INSTRUCTIONS FOR THE TASK
Revise the listing below by changing each "Given" to "Goal" and leaving every other line untouched.

EXCERPTED RECORDS
▬▬▬▬▬▬▬▬▬▬
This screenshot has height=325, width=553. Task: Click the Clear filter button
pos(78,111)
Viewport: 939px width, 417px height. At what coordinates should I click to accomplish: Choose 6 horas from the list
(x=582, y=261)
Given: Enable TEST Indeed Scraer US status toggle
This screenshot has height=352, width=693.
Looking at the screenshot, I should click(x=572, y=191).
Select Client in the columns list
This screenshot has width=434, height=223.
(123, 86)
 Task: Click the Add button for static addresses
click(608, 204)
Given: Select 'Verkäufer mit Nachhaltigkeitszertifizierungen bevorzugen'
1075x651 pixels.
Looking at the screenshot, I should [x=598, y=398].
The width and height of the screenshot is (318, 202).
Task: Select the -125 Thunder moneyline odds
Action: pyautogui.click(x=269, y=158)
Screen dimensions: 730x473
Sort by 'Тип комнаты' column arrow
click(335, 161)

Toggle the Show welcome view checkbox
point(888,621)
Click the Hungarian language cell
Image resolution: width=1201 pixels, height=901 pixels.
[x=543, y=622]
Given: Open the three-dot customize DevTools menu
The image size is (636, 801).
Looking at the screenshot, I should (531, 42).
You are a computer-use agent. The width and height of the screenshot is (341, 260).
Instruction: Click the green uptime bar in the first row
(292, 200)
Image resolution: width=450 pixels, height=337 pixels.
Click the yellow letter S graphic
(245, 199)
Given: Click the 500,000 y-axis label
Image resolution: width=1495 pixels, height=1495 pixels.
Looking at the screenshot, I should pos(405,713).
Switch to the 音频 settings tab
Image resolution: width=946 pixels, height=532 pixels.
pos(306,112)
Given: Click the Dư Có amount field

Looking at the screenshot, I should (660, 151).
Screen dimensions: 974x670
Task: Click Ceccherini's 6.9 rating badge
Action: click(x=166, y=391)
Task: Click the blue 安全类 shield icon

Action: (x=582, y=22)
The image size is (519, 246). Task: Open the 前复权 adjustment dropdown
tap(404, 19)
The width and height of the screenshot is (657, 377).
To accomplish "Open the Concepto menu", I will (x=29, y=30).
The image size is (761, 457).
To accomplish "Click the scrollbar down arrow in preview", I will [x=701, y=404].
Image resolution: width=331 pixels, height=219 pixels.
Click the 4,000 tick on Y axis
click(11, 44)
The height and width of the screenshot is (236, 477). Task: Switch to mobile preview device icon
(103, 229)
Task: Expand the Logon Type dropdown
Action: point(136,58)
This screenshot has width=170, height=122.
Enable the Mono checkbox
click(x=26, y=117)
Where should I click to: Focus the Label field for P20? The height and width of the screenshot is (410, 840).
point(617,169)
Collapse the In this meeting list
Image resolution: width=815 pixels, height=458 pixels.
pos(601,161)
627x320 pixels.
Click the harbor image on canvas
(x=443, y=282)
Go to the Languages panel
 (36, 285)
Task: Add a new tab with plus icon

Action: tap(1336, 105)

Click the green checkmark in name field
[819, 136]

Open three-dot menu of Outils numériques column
▬▬▬▬▬▬▬▬▬▬
EXPECTED ANSWER
This screenshot has height=325, width=553. Task: Click the Clear filter button
pos(78,111)
Viewport: 939px width, 417px height. At what coordinates should I click to accomplish: Choose 6 horas from the list
(x=582, y=261)
Goal: Enable TEST Indeed Scraer US status toggle
This screenshot has height=352, width=693.
Looking at the screenshot, I should click(x=572, y=191).
Select Client in the columns list
This screenshot has width=434, height=223.
(123, 86)
 Task: Click the Add button for static addresses
click(608, 204)
Goal: Select 'Verkäufer mit Nachhaltigkeitszertifizierungen bevorzugen'
1075x651 pixels.
Looking at the screenshot, I should [x=598, y=398].
The width and height of the screenshot is (318, 202).
Task: Select the -125 Thunder moneyline odds
Action: pyautogui.click(x=269, y=158)
Screen dimensions: 730x473
Sort by 'Тип комнаты' column arrow
click(335, 161)

Toggle the Show welcome view checkbox
point(888,621)
Click the Hungarian language cell
Image resolution: width=1201 pixels, height=901 pixels.
[x=543, y=622]
Goal: Open the three-dot customize DevTools menu
The image size is (636, 801).
Looking at the screenshot, I should (531, 42).
You are a computer-use agent. The width and height of the screenshot is (341, 260).
Instruction: Click the green uptime bar in the first row
(292, 200)
Image resolution: width=450 pixels, height=337 pixels.
Click the yellow letter S graphic
(245, 199)
Goal: Click the 500,000 y-axis label
Image resolution: width=1495 pixels, height=1495 pixels.
Looking at the screenshot, I should pos(405,713).
Switch to the 音频 settings tab
Image resolution: width=946 pixels, height=532 pixels.
pos(306,112)
Goal: Click the Dư Có amount field

Looking at the screenshot, I should (660, 151).
Screen dimensions: 974x670
Task: Click Ceccherini's 6.9 rating badge
Action: click(x=166, y=391)
Task: Click the blue 安全类 shield icon

Action: (x=582, y=22)
The image size is (519, 246). Task: Open the 前复权 adjustment dropdown
tap(404, 19)
The width and height of the screenshot is (657, 377).
To accomplish "Open the Concepto menu", I will (x=29, y=30).
The image size is (761, 457).
To accomplish "Click the scrollbar down arrow in preview", I will [x=701, y=404].
Image resolution: width=331 pixels, height=219 pixels.
Click the 4,000 tick on Y axis
click(11, 44)
The height and width of the screenshot is (236, 477). Task: Switch to mobile preview device icon
(103, 229)
Task: Expand the Logon Type dropdown
Action: point(136,58)
This screenshot has width=170, height=122.
Enable the Mono checkbox
click(x=26, y=117)
Where should I click to: Focus the Label field for P20? The height and width of the screenshot is (410, 840).
point(617,169)
Collapse the In this meeting list
Image resolution: width=815 pixels, height=458 pixels.
pos(601,161)
627x320 pixels.
Click the harbor image on canvas
(x=443, y=282)
Go to the Languages panel
 (36, 285)
Task: Add a new tab with plus icon

Action: tap(1336, 105)

Click the green checkmark in name field
[819, 136]

Open three-dot menu of Outils numériques column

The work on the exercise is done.